- **Provided passage**
· · · · ·
A guide to the United States Taxation of Expatriate
The United States reserves the right to tax its citizens on their worldwide incomes regardless of where they are residing at the time the money is earned. However the United States has tax exclusions and credits that may result in a zero US tax liability for taxpayers who have foreign income. It is even possible in limited situations to actually receive a refund with no tax paid, if a U.S. Citizen has earned income abroad and has children, by using the additional child tax credit.
This taxation of American expats is not a new issue. Oddly many of the major reforms in taxation were made to pay for war debt. After World War I ended in 1918, it pushed up both domestic and many foreign tax rates. Congress passed the foreign tax credit provisions to provide greater relief in cases of double taxation. These provisions permit taxpayers the option of either deducting their foreign taxes when computing their taxable incomes or taking a dollar for dollar credit for them against their U.S. Tax liabilities.
A very important fact is that regardless of the liability, an American taxpayer is still required to properly report all income no matter where that income is earned globally.
The United States is somewhat unusual in how it treats the income of its citizens residing outside of its borders because of its use of a dual system of exclusions and credits. The US system allows citizens that are living overseas to exclude income that is earned up to certain limits while also allowing foreign taxes to be credited toward their US tax liability if certain requirements are met. Of importance is that any tax on income that is excluded may not be used as a tax credit. Most other nations use one system or the other for their citizens that are living abroad. The fact that the U.S. uses both systems creates even more tax complexity.
For 2017, the Foreign Earned Income Exclusion (“FEIE” from this point forward) is $102,100 To qualify for the exclusion, the filer must meet one of two requirements. First, the filer must have worked out of the country for 330 days for any 12 month period. (The 330 days may be split among two calendar years. For instance 200 days in the last part of one year then 130 days in the first part of the next year.) Or alternatively, the filer must be a Bona fide resident of another country. Bona fide resident is poorly defined. It is considered to be a fact and circumstances test because the IRS will study the facts and circumstances of a person’s residency. The IRS will review the reasons for claiming the provision such as where a person’s work, family, and main home are located to make a determination of residency. While the test may seem to be arbitrary, in many cases the taxpayer will gain a level of flexibility in travel if they choose to use this test over the more rigid fixed period test.
· · · · ·
Pointing records for text and elements:
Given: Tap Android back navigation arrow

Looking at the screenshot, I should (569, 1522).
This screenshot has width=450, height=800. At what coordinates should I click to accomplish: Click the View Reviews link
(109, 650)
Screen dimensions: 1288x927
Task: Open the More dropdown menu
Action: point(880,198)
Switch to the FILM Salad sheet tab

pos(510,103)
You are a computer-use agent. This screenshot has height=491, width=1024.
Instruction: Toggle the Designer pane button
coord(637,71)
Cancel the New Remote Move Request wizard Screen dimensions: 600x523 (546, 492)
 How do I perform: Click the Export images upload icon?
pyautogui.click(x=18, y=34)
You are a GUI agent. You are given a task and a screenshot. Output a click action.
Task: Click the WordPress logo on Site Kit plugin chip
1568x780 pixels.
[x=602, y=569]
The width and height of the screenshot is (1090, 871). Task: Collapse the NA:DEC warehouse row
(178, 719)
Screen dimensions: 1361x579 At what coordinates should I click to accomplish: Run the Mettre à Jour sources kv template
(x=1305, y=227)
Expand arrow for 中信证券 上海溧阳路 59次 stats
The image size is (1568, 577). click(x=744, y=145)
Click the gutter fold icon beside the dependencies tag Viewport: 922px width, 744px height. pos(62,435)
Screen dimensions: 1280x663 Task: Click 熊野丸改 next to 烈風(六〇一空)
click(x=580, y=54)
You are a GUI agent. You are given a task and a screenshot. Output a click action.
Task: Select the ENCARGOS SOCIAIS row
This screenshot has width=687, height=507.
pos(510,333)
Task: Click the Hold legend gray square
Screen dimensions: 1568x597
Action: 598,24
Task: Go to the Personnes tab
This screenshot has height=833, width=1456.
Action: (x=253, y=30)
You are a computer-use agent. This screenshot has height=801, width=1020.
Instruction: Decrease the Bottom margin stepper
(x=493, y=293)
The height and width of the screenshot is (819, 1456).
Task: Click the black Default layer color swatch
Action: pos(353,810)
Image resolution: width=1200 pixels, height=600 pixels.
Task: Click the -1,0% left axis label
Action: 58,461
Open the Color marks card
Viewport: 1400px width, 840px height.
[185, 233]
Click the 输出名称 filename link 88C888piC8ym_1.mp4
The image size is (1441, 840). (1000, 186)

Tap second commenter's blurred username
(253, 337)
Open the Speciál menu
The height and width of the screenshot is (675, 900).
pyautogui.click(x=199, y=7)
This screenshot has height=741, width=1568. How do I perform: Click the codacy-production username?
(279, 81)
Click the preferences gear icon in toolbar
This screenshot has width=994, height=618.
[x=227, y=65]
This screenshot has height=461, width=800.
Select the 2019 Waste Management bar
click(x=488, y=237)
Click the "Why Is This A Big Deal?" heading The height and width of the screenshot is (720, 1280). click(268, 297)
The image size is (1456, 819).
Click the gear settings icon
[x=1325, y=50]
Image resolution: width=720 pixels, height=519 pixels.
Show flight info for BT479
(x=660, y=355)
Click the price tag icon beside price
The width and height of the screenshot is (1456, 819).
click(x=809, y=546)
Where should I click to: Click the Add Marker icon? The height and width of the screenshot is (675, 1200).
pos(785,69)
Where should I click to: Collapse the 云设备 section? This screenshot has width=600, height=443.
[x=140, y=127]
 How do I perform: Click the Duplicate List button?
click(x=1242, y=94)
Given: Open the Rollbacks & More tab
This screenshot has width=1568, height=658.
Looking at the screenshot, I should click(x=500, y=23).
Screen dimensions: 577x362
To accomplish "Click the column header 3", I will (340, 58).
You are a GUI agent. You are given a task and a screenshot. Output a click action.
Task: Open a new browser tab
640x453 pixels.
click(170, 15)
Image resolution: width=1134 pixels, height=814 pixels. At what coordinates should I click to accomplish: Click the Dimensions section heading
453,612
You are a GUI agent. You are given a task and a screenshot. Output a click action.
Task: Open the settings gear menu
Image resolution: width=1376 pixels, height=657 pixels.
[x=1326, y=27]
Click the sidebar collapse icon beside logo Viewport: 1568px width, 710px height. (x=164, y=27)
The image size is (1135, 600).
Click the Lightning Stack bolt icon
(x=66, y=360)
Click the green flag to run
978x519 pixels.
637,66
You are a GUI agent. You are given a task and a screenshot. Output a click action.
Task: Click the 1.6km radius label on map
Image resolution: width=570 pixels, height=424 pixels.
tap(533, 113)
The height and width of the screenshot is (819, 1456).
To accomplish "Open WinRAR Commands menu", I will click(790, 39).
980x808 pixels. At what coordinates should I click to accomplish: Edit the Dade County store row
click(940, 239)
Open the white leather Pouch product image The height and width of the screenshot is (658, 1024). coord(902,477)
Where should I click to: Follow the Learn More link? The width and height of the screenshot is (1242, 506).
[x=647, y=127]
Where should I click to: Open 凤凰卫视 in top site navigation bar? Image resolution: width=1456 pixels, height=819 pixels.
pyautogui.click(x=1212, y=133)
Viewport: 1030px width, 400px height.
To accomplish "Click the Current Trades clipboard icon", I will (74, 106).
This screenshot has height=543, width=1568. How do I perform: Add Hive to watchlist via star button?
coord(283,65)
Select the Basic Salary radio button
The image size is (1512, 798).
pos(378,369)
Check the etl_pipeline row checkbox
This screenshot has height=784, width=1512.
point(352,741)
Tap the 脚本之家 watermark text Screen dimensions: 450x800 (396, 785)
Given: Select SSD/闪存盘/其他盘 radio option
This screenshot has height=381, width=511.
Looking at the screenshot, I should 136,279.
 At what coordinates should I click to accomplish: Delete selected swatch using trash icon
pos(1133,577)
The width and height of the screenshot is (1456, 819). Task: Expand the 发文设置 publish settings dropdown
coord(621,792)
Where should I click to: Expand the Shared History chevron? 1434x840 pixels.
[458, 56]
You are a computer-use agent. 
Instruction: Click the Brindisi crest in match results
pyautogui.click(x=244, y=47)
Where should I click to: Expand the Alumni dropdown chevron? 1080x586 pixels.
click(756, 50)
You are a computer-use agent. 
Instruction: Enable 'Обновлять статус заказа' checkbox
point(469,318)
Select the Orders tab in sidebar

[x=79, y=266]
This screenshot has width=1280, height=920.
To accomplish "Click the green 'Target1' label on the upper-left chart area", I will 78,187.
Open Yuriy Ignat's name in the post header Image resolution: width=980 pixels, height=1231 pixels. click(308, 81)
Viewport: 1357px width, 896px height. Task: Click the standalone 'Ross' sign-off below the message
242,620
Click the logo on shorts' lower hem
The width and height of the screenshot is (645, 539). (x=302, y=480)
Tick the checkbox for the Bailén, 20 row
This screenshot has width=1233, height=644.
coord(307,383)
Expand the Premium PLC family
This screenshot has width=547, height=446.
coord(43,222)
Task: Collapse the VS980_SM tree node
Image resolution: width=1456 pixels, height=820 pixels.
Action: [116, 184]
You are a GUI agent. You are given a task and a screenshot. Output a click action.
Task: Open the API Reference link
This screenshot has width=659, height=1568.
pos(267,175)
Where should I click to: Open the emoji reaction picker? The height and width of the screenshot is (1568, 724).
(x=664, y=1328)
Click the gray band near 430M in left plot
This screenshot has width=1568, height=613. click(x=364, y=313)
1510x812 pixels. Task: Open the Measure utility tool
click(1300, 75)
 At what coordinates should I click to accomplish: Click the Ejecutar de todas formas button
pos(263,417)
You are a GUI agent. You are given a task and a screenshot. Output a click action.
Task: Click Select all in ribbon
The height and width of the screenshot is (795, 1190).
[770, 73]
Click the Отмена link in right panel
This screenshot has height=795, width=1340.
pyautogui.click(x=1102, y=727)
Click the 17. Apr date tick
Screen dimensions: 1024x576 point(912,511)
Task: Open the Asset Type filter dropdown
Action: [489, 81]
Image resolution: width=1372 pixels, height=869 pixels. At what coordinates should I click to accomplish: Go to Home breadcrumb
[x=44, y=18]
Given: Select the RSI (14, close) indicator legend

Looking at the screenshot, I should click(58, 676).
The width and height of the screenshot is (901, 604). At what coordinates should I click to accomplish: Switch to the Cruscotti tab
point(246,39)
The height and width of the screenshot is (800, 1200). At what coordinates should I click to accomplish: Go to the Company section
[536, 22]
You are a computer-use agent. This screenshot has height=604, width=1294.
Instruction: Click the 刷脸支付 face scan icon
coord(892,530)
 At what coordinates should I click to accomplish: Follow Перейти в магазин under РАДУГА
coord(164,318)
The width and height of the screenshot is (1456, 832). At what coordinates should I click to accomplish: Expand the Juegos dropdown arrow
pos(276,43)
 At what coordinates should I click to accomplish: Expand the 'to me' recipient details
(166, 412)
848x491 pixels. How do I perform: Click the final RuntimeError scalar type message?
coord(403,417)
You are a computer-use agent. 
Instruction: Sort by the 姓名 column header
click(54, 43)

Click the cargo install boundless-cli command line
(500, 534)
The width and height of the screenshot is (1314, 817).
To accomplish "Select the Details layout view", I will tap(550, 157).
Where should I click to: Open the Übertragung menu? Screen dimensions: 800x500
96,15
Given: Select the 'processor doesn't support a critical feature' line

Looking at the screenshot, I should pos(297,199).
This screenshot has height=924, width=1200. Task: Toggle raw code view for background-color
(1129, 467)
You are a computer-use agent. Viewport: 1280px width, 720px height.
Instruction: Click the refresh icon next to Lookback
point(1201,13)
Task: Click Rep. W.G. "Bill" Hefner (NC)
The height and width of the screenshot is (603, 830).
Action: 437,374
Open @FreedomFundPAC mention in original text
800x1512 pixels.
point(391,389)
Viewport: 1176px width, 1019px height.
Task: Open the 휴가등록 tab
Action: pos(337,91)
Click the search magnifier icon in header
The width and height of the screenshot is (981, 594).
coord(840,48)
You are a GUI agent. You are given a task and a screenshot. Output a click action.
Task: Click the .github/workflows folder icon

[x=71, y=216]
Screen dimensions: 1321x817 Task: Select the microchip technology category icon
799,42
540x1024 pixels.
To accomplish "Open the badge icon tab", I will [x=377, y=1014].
· · · · ·
- **What you should do**
Answer these questions from the guide on U.S. taxation of expatriates:
(a) What did Congress pass to provide greater relief in cases of double taxation?
(b) What is the Foreign Earned Income Exclusion for 2017?
(c) Under the first requirement for the exclusion, how many days must the filer have worked out of the country in any 12-month period?

- **Exercise solution**
(a) The foreign tax credit provisions
(b) $102,100
(c) 330 days